Arbeitsuche auf der Straße: Regierung will Tagelöhner abschaffen

Ein Gesetzentwurf soll das Anbieten eigener Arbeitskraft im öffentlichen Raum verbieten. AktivistInnen und der DGB lehnen die Pläne ab.

Männer stehen vor einem Gebäude

Warten auf einen Tagesjob in Berlin Foto: imago/Christian Ditsch

BERLIN taz | Die Bundesregierung will das Anbieten der eigenen Arbeitskraft auf der Straße erschweren. Einen entsprechenden Gesetzentwurf hat das Finanzministeriums vorgelegt. Demnach soll es künftig verboten sein, die „Arbeitskraft als Tagelöhner im öffentlichen Raum aus einer Gruppe heraus anzubieten“, wenn Schwarzarbeit oder illegale Beschäftigung so erleichtert werden können.

Die Finanzkontrolle Schwarzarbeit (FKS) – eine Einheit des Zolls – soll Verstöße künftig mit Platzverweis und Bußgeld bis zu 5.000 Euro ahnden können. Die FKS soll so die sogenannten Tagelöhnerbörsen auflösen und „die Arbeitsuchenden in eine legale Beschäftigung […] bringen“, heißt es in der Gesetzesbegründung. Das Ausbeutungsrisiko für Arbeitsuchende sei bei dieser Form der Tagelöhnerei besonders hoch.
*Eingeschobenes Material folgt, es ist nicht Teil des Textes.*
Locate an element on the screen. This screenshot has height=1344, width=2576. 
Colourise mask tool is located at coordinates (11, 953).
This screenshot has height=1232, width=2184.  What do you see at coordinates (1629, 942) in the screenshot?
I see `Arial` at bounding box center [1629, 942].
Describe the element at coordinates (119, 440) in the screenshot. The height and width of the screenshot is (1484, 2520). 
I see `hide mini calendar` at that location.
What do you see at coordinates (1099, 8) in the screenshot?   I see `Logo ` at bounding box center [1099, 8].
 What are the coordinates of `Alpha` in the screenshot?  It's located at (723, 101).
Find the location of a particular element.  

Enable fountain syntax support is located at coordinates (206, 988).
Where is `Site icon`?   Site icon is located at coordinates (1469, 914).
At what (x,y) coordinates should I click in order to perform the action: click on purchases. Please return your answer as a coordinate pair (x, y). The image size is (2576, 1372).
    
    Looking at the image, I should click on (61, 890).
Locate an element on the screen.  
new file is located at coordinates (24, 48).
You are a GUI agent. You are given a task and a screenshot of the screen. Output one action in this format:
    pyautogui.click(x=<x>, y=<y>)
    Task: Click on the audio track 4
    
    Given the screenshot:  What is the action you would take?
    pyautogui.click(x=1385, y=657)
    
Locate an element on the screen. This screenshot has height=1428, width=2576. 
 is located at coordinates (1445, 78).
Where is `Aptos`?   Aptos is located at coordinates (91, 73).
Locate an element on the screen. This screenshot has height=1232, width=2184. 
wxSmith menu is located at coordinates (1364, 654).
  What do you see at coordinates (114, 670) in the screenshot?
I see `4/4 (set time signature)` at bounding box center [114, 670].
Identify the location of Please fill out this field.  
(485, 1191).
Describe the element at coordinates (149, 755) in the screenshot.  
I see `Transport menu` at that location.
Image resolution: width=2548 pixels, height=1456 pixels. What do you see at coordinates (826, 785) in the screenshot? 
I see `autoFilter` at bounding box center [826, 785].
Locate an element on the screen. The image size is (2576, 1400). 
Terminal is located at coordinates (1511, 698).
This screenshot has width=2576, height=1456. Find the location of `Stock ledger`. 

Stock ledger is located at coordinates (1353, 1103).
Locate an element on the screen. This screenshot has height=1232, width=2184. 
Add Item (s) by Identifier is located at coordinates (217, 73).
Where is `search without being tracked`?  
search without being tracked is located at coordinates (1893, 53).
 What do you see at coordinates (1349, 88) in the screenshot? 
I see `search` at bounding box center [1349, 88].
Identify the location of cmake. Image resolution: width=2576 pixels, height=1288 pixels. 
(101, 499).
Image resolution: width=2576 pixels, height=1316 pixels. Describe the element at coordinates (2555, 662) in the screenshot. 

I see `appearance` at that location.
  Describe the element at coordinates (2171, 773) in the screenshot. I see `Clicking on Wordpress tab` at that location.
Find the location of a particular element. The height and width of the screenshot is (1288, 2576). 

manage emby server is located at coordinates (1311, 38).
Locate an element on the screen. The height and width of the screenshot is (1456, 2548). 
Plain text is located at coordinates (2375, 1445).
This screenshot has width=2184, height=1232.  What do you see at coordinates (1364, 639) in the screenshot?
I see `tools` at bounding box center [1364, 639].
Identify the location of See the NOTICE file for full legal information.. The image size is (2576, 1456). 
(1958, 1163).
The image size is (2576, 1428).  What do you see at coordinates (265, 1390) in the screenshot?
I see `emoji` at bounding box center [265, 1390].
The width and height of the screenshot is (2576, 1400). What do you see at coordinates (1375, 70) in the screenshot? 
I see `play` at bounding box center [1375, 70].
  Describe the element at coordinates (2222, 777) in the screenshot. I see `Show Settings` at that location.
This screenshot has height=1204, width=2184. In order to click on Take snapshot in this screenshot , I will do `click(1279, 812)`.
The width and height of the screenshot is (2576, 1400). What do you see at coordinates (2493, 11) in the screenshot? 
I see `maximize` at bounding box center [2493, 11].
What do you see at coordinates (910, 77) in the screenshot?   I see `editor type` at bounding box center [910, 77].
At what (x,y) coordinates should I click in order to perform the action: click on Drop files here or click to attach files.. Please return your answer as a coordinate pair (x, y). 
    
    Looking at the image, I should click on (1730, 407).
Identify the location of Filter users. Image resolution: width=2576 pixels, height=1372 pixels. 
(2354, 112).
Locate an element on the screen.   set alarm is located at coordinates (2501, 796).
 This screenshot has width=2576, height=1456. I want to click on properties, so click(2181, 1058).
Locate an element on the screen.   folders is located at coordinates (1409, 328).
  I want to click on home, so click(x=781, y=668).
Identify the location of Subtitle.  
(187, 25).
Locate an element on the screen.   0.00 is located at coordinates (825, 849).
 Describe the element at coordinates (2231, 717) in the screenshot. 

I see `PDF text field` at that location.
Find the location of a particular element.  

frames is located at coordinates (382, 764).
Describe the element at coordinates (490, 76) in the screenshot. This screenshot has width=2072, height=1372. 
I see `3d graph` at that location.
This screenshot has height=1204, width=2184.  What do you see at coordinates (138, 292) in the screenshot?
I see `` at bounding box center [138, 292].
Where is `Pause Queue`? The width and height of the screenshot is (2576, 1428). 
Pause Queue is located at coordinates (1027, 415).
Der Koordinierungskreis gegen Menschenhandel (KOK) bezweifelt, dass die neue Bestimmung für die Betroffenen hilfreich ist, und lehnt die Gesetzesänderung ab. Zwar gebe es auf den Tagelöhnerbörsen in vielen Großstädten Ausbeutung und auch Zwangsarbeit. Doch Personen, die sich so Arbeitsmöglichkeiten suchen müssen, hätten „häufig keine anderen Möglichkeiten, ihren Unterhalt zu sichern“, heißt es in einer Stellungnahme des KOK: „Ohne den dort Arbeitsuchenden andere Erwerbsmöglichkeiten oder anderweitige Unterstützung anzubieten, ist eine schlichte Verlagerung des Problems zu befürchten.“

Annelie Buntenbach, DGB

„Die Verantwortung wird den betroffenen Arbeitnehmern zugeschoben“

Auch der DGB sieht den Vorstoß kritisch. „Mit dem Verbot wird die Verantwortung für eine illegale Beschäftigung den betroffenen Arbeitnehmerinnen und Arbeitnehmern zugeschoben, statt durch Kontrollen diejenigen zu belangen, die Menschen illegal beschäftigen oder sogar ausbeuten“, sagt Vorstandsmitglied Annelie Buntenbach der taz. Die Abhängigkeit beim Zustandekommen illegaler Beschäftigung werde „verdreht“.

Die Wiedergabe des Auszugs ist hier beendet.